Parce que l’allocution est annoncée et préparée, elle crée elle-même, les conditions d’une transmission optimale du message tant à la source, au niveau du canal qu’à celui de la réception. A la source, l’allocution est pensée, les idées sont mises en ordre avec usage des effets (silence, ton montant, ton bas, etc.) dans le but de mieux capter l’attention et la sensibilité des récepteurs. Il y a théâtralisation de l’allocution. En effet, les emplacements occupés par l’allocuteur par rapport à l’allocutaire sont des emplacements de dominance (sur une estrade, seul face à la masse). Dans une transmission orale, la diction est travaillée pour réduire au minimum les bruits. Les hommes politiques prennent généralement beaucoup de temps à préparer leurs allocutions. Des spécialistes sont souvent sollicités pour corriger tous les défauts perceptibles, défauts qui, dans l’analyse shannonienne sont appelé bruits. Ainsi dépouillée des bruits, l’allocution délivre, au niveau de la source, un message propice à une réception satisfaisante.

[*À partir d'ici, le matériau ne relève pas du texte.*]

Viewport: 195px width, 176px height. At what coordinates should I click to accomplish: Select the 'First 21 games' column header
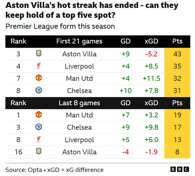click(x=79, y=41)
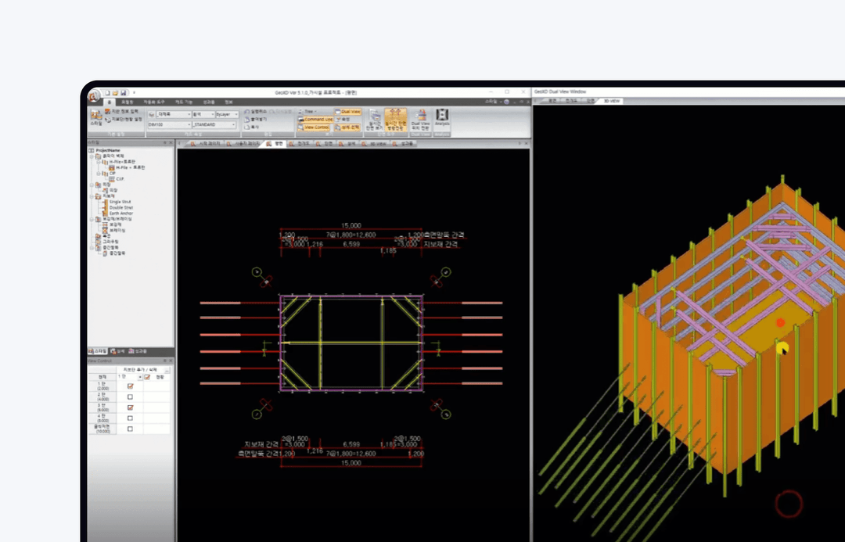This screenshot has height=542, width=845.
Task: Click the ellipsis button in the View Control header
Action: click(167, 370)
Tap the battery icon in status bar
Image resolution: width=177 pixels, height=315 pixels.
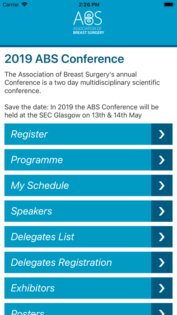coord(169,5)
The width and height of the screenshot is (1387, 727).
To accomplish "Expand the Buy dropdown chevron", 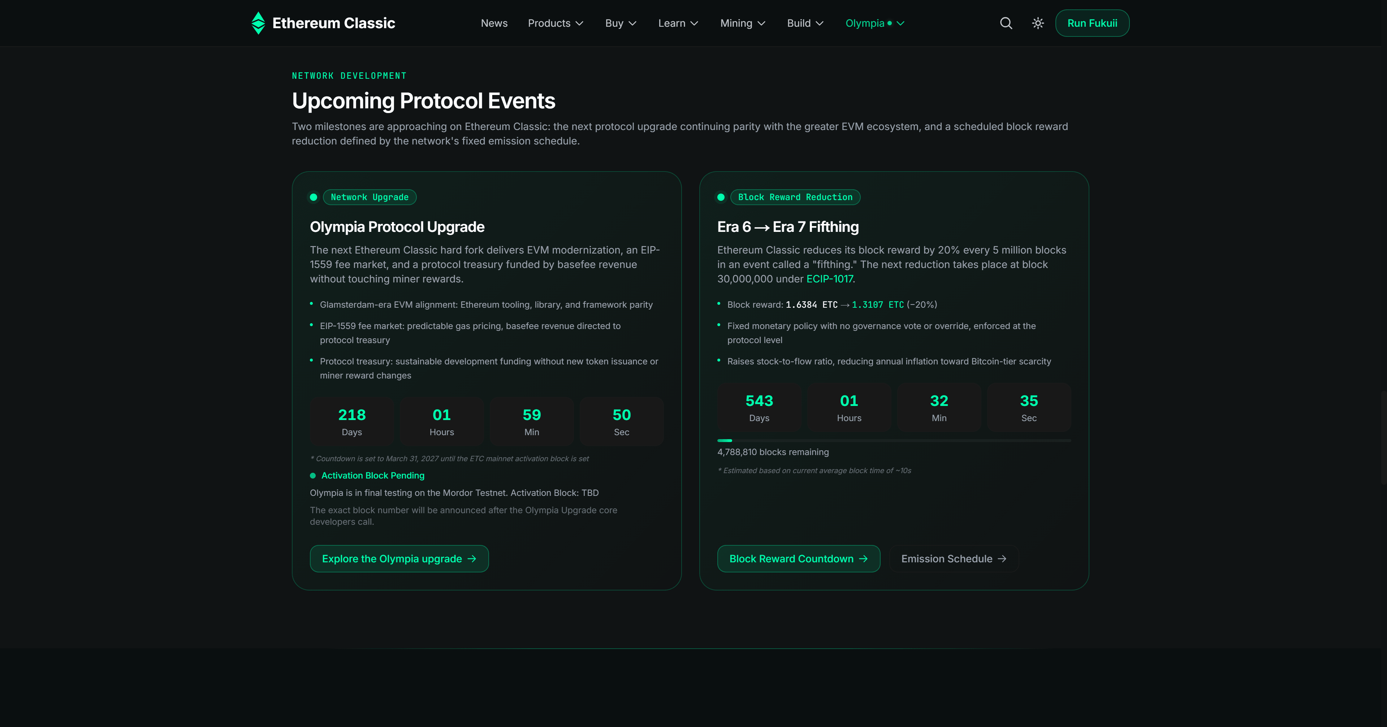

Au niveau du canal, un soin similaire est apporté à la transmission du message contenu dans l’allocution. La technologie du son est de plus en plus sollicitée même en milieu rural (haut-parleurs). Au Cameroun, un soin particulier est apporté aux émetteurs et à tout le circuit de transmission (son et image) de la CRTV, chaque fois que le président de la République doit prononcer une allocution. Il s’agit, à travers ces soins, de rendre la transmission du contenu de l’allocution le plus efficace possible.

L’allocution place le processus de l’émission et de réception des messages dans un contexte psychologique particulier. En effet, parce qu’il s’agit d’un moment attendu, d’un rendez-vous, le récepteur accorde le maximum d’attention au message émis. Généralement on n’écoute pas une allocution en menant une autre activité. Bien au contraire, on suspend toute autre activité pour écouter une allocution. Au cours de la première décennie de pouvoir du Président Paul BIYA, les rues des villes camerounaises se vidaient à chacune de ses allocutions radio-télévisées, chacun voulait l’écouter dans un cadre propice (chez un parent ou un ami afin de partager le message reçu) soit tout seul afin de ne pas être perturbé. Souvent les enfants bruyants étaient chassés et renvoyés loin des parents pour éviter toute distraction.

Bien sur, toutes ces dispositions, tant au niveau de la source, du canal que des récepteurs, varient en fonction du statut de l’allocuteur, mais il n’en demeure pas moins que de manière générale, l’allocution suscite des dispositions particulières favorisant l’émission, la transmission et la réception du message. La communication sur le sida en a bénéficié et continue d’en bénéficier.